The elegance of the story uncovered by the groups of Florian Engert and Ruben Portugues has its root in the relative simplicity of the identified algorithm on the one hand, and the deep bewilderment that pervaded the community about the general nature of the fish’s performance on the other. This behavior, up to now, was truly very hard to explain.
The first piece of the puzzle was in the identity of the responsible sensory receptors. Pablo Oteiza, one of the two leading authors of the study, explains: “Fish have a sensory organ called the lateral line. It is a dense collection of hairs that is distributed around their body and senses local perturbation in water flow. It mediates what is known as the sense of distant touch because anything moving in water will create a flow disturbance. Larval zebrafish swim in events called bouts that last 250 milliseconds and then rest 1 second in between. We show that larval zebrafish, while they are in between bouts, use this sensory modality to collect a snapshot of the small circular flow around their body, which is induced by linear local flow velocity gradients. If we perturb the lateral line organs along the tail fish cannot sense the presence of a current and consequently fail to perform rheotaxis.”
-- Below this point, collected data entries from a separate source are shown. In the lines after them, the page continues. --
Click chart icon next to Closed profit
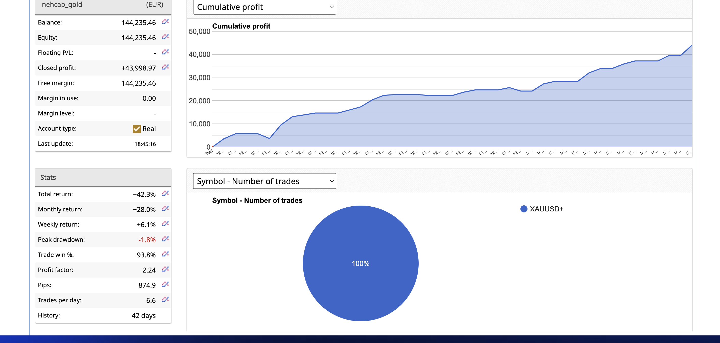720x343 pixels. (165, 67)
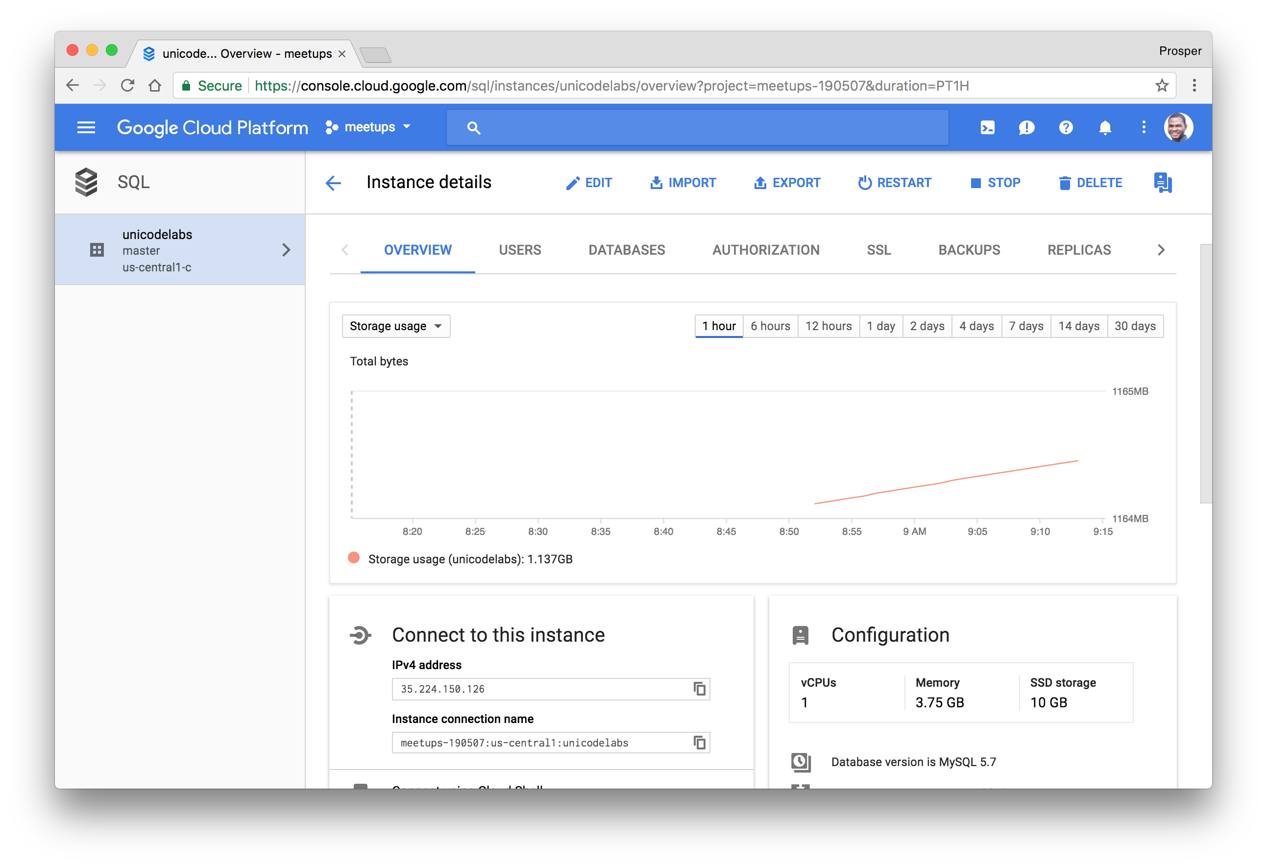Click the Storage usage legend color dot
Viewport: 1267px width, 867px height.
(x=354, y=558)
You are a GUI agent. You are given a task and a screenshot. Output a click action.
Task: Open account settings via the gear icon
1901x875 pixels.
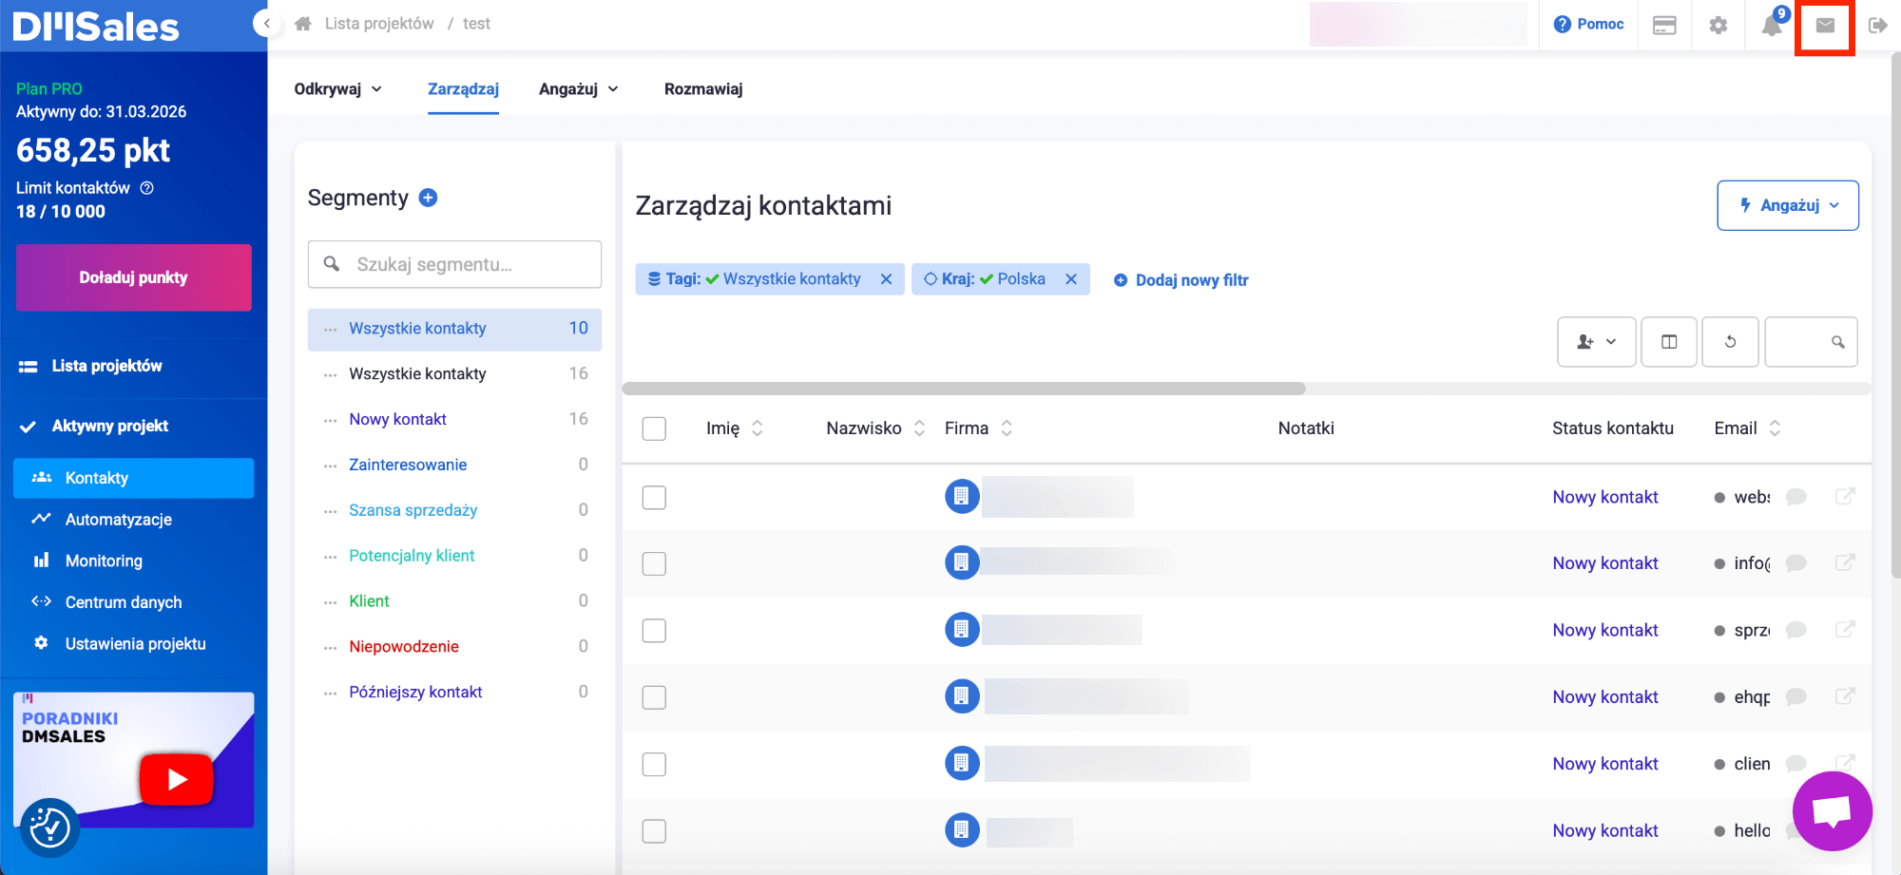point(1719,26)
Iris Odstrcil, the other leading author, continues: “By measuring this flow gradient before and after a bout, the fish can effectively compute how it has changed as a consequence of its last bout. If the gradient decreases the fish will continue swimming normally. However, if the gradient increases, the larva will change its behavior and will be more likely to turn.” In the study, the authors proceed to use computer simulations to show that this simple algorithm does indeed lead to the rheotaxis behavior they observed experimentally.
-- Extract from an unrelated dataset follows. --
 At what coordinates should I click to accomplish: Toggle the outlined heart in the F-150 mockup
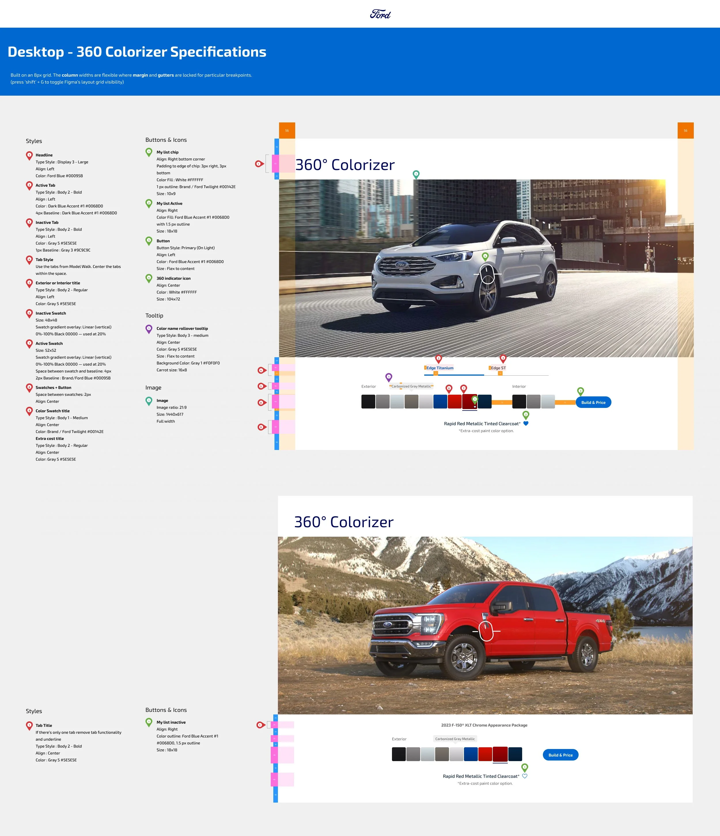(524, 776)
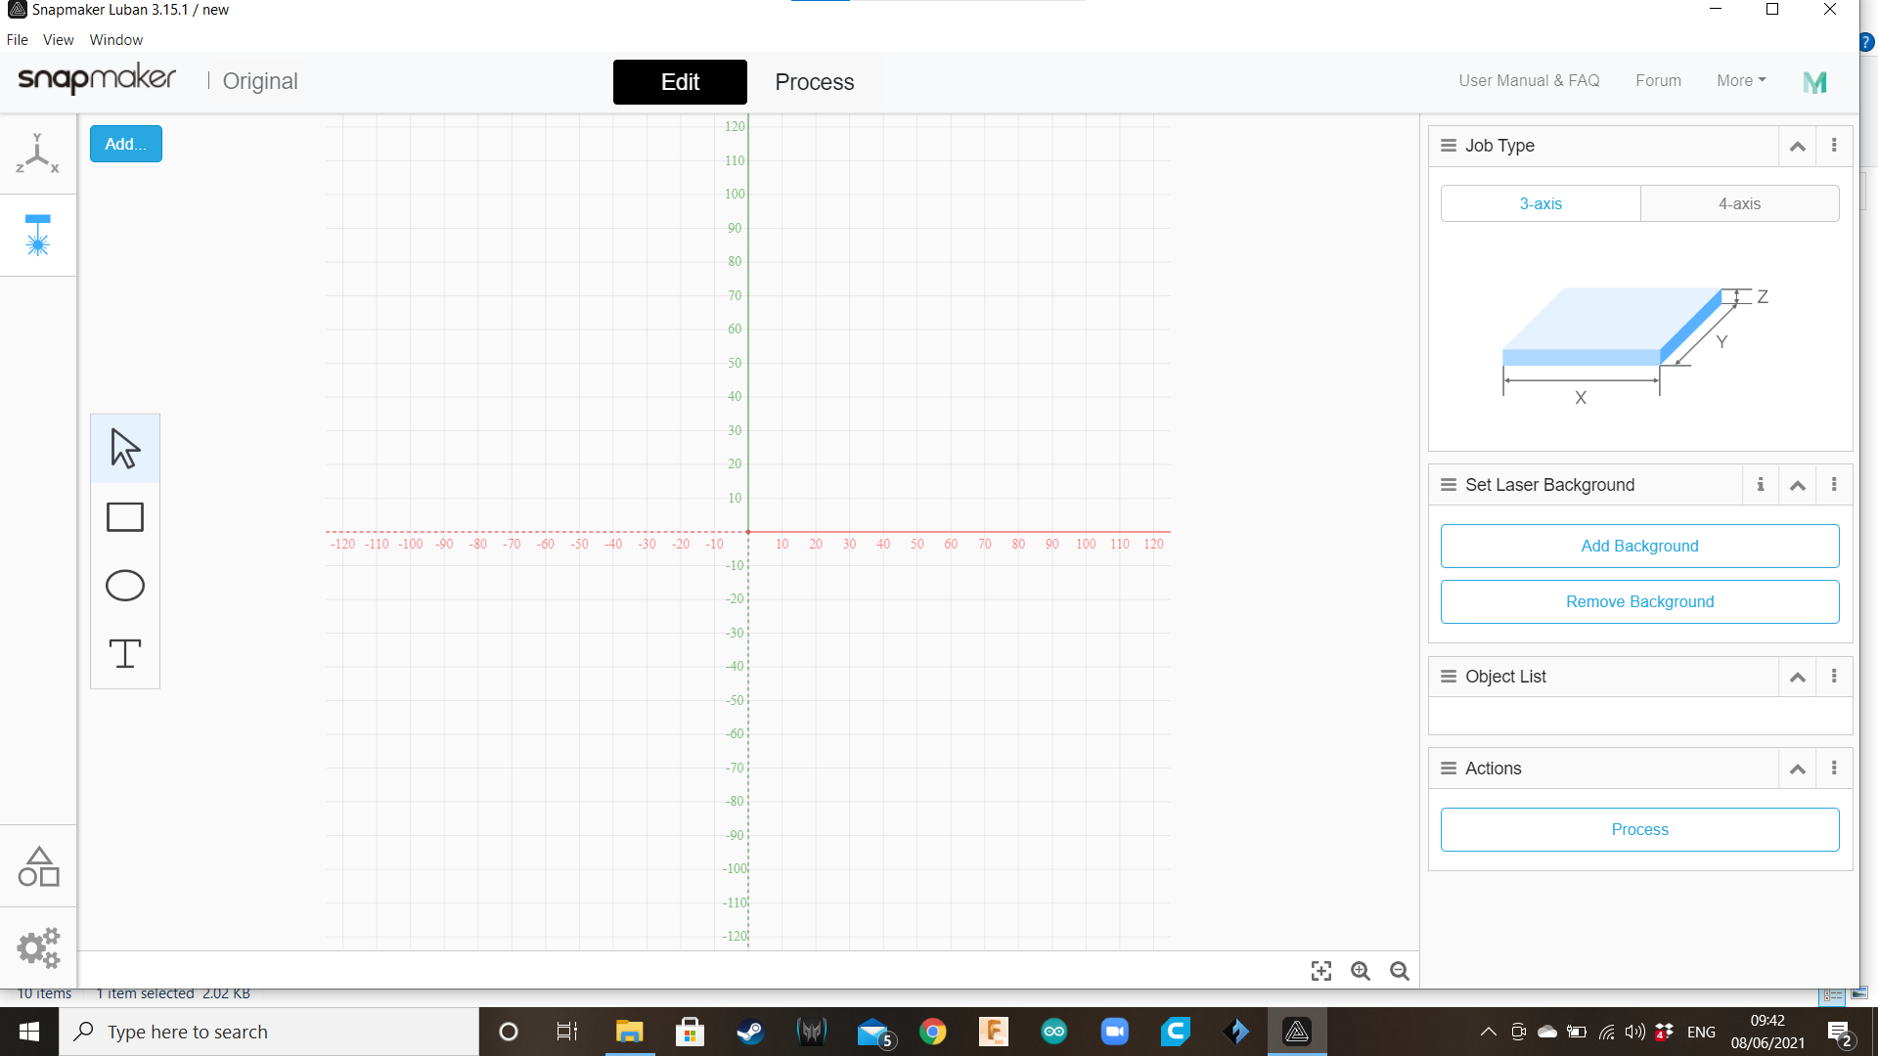The image size is (1878, 1056).
Task: Open settings gears icon
Action: click(x=38, y=947)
“Frames of reference are sometimes a little bit tricky to get our head around. The water in a swimming pool on the back of a truck moving at constant velocity will not move relative to the occupant of the pool,” says Florian Engert. “A rubber duck in the center of the swimming pool would stay in the center. The same should be true for a fish in a river. Now we know why it is not”.
The lateral line is an often overlooked sensory modality because mammals such as ourselves do not have it, but it is extremely interesting. Ruben Portugues explains that “at each time-step, the fish must integrate the information from all the different hair-cells around its body and use this to compute an estimate not of the flow, but the gradient of the flow. In essence it is performing a vector integral, memorizing this result, performing it again and comparing it.”
“That is quite something no?” concludes Pablo. “We now need to figure out how their little brain does that!”
We got the cover!
The sophisticated sensory system that allows zebrafish to navigate the current
The cover shows the larva of a zebrafish (Danio rerio). Shown in red is a series of hair cells known as the lateral line. These hair cells are used first to detect tiny vortices in the water flow and then to track how these vortices evolve thereby revealing the direction of the current. In the wild, this would enable the fish to navigate in environments that lack visual cues.